第5章 【第4章】ついに明かされる先輩の秘密!!
「手袋をしていたのはその手が原因だったのか…しかし、何故このような手に?」
『…私とラント君が知り合ったのって、私がラント君の隣に引っ越してからだよね?』
「ああ。…!まさか!?」
『私は引っ越してくる前…エイリアンに捕まってたの』
「『!!?』」
衝撃の事実に息を呑む。チユもエイリアンの被害者だったことに驚きを隠せないようだ。
『物心ついた時からUFOで過ごしてて、本当の両親も分からないの。ずっと、人体実験…って言えばいいのかな。色んな液体が入った注射を打たれたりしてて』
二の腕から手首にかけての部分を擦(さす)りながら語るチユ。おそらくその広範囲に薬物を打たれたのだろう。

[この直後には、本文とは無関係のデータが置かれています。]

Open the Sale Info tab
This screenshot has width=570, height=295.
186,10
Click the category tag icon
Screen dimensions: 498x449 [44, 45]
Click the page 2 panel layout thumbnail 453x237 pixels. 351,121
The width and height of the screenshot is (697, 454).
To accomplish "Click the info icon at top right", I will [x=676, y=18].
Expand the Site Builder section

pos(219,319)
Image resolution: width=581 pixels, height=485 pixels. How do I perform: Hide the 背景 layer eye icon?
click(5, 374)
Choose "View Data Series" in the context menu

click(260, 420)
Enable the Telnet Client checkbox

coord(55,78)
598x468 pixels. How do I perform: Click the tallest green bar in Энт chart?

『気付いたら、手も、足も、こんな風になってて、私、人間じゃなくなるんじゃないかって、怖くて』
ずっと鉄製の壁の中で過ごしてきたチユ。日に日に自分の体が内側から変わっていく感覚に、とうとう耐えられなくなったチユは逃げ出した。
部屋から出るのは思いのほか簡単だった。ジンペイが例えたドラゴンのような手は鉄製の壁を貫き破壊した。
UFOから警報音が鳴り響く中、チユは構わず穴の空いた壁から飛び降りる。
このままずっと実験体のように生きるくらいなら、と意を決した決断だった。
幸い、四肢が異形に変化した上に、身体能力が人並み以上に発達していた彼女は上手く地面に着地できた。
そして運良く心優しい大人たちに保護され、何とか今まで生きてきたのだ。
『あの時、エイリアンにラント君の家族が襲われて、私のせいだって思ったの。私が逃げ出したから、私が、悪くて_』
「違う!!!」
『…え…』
自己嫌悪になり始めたチユにラントはたまらず叫ぶように否定した。